しばらくして戻ってきた多郎は何かの本を引きずってきた。慣れた手つきで本のページをめくっていき、お目当ての場所で手が止まる。
「これだ。」
そこに書かれていたのは、害虫の駆除特集と題された記事だった。記事内には家庭に出没する害虫とその駆除方法が丁寧に書かれていた。その記事の一番大きな写真を見てG郎は言葉を失った。自分と同じゴキブリが大々的に取り上げられていたのだ。ちなみにその下にはムカデについての記事も載っていた。
「世間にとって…そして彼女にとって俺達は害虫。排除対象って訳だ。酷い話だがな。」
肩を落とし、がっくりとうなだれるG郎の背中をさすって、しばらく彼を慰める多郎であった。

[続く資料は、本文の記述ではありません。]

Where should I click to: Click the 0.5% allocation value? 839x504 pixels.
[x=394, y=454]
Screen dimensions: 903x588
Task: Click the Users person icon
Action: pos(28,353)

あれからしばらく、多郎はG郎と会っていなかったが、本棚の裏で久々に再会した時、彼はかつての自信と元気を取り戻していた。あれから今までの事をG郎に聞くと、嬉しそうにG郎は語りだした。
「彼女が俺の事、邪魔者としか見ていなかったのはショックだったけど、俺のこの気持ちは他者の評価に流されない確固たるものだから大切にしていきたいなぁって思ってさ。だから嫌われてもいいからこれからもちょくちょく彼女にアプローチを続けていこうと思うんだ!コックローチだけに、なんてね!」
彼なりに悩んで見出した答えならばと、多郎は笑顔で語るG郎に笑い返した。
「それに、最近踏まれたり武器で叩かれたり毒ガス掛けられたりすると、痛いし苦しいけど、なんだか妙に気持ちよくて…。」
照れくさそうに話すG郎。多郎は色々な意味でG郎のこれからを心配しながら、今後とも彼との交友を続けていくことにした。